» TASK TO COMPLETE:
From the material below, pull each line containing the string "agent".

» SUPPLIED INFORMATION:
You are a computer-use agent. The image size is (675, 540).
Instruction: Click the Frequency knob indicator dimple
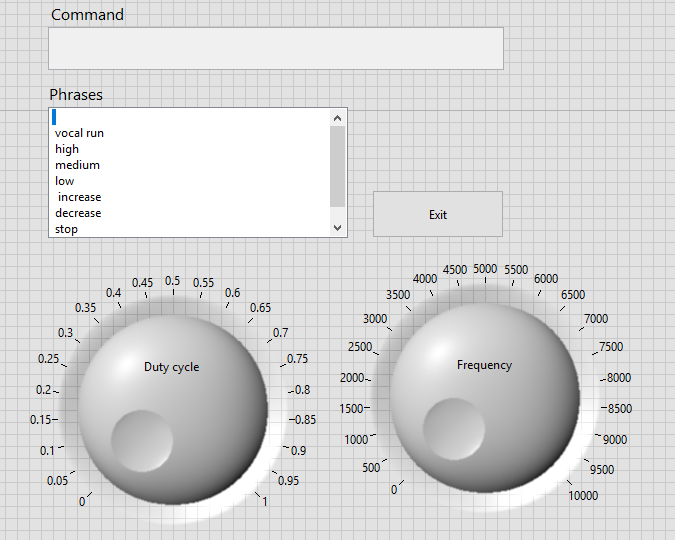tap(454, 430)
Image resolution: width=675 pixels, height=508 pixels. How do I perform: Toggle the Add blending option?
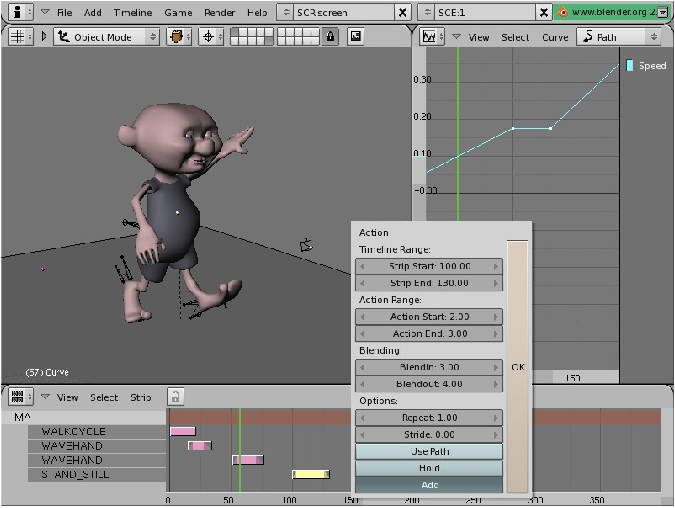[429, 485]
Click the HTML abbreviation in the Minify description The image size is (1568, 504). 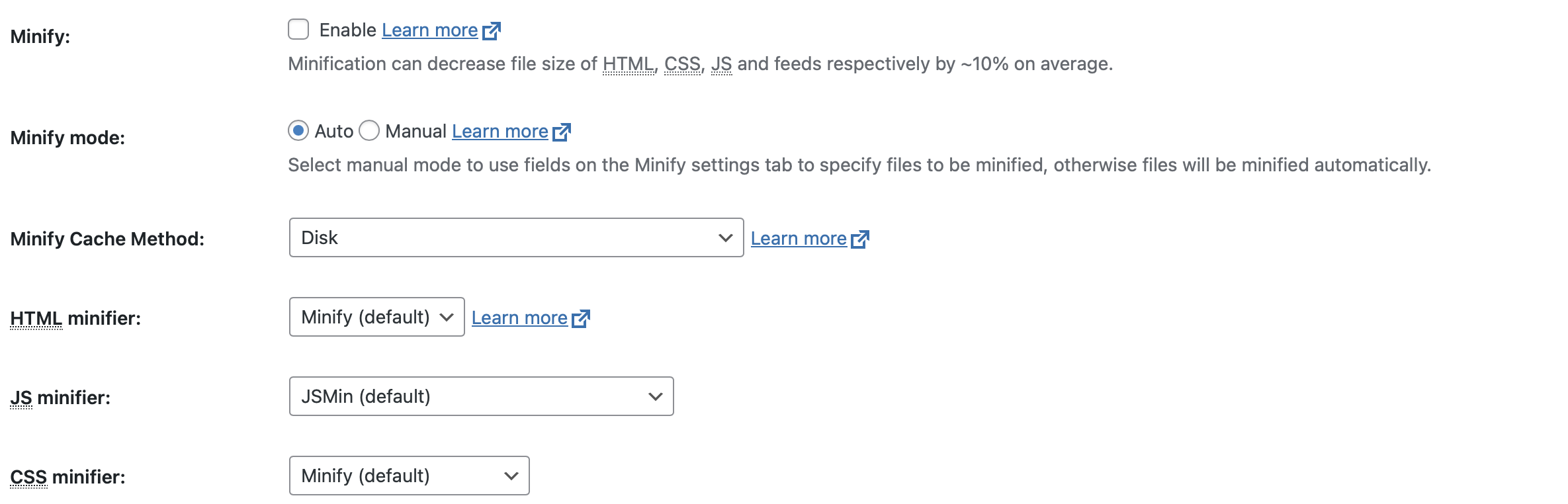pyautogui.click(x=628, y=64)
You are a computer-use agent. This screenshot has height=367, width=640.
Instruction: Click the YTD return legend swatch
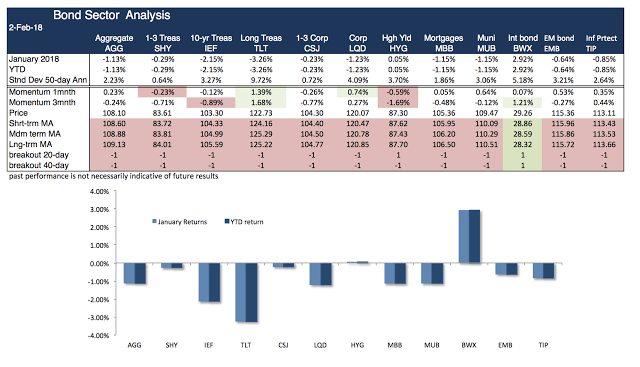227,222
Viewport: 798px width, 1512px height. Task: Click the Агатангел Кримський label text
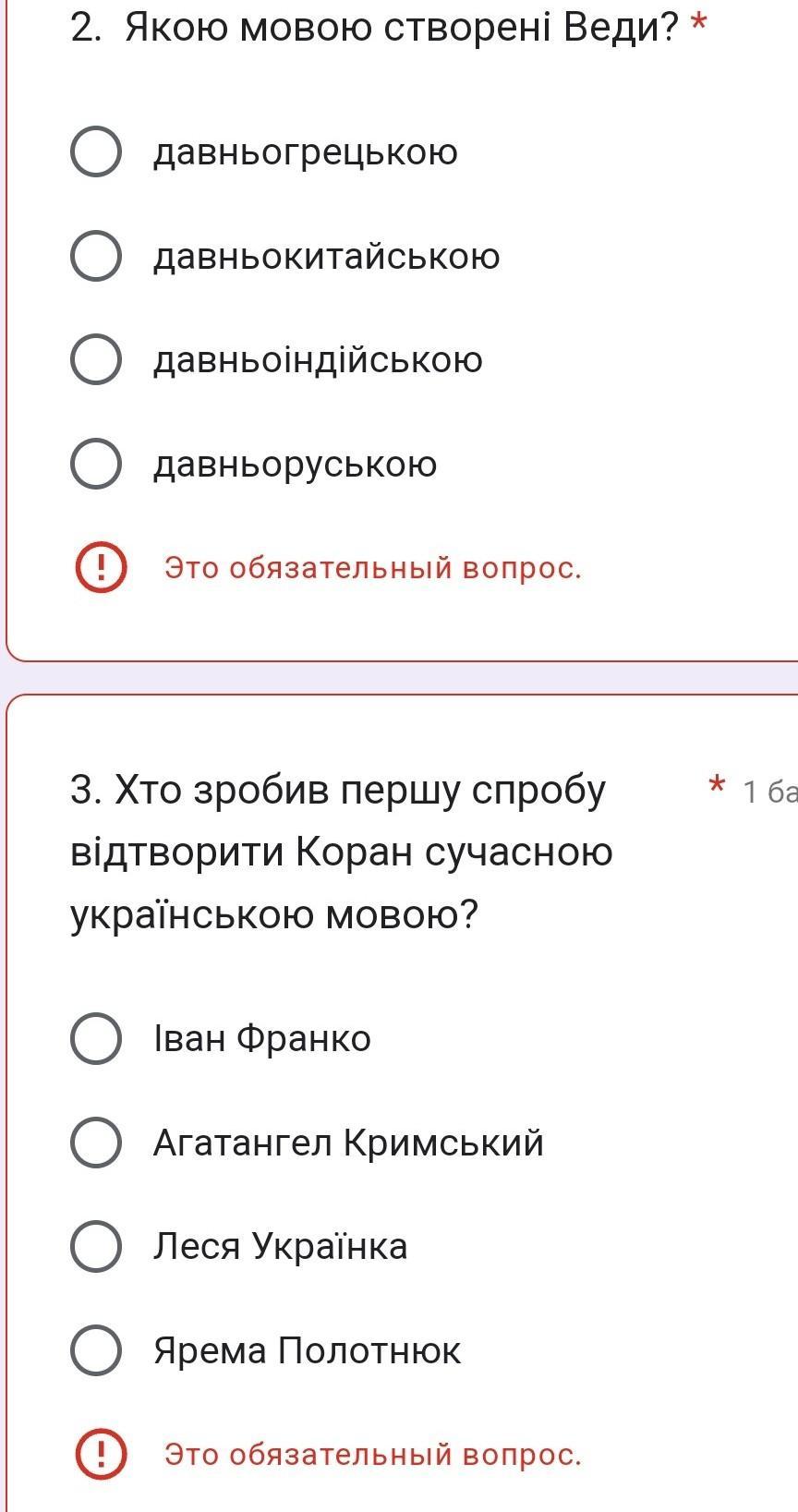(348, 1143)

» OUTPUT OF THE EXERCISE:
You are a computer-use agent. The image size is (675, 540).
You are a computer-use agent. This screenshot has height=367, width=640.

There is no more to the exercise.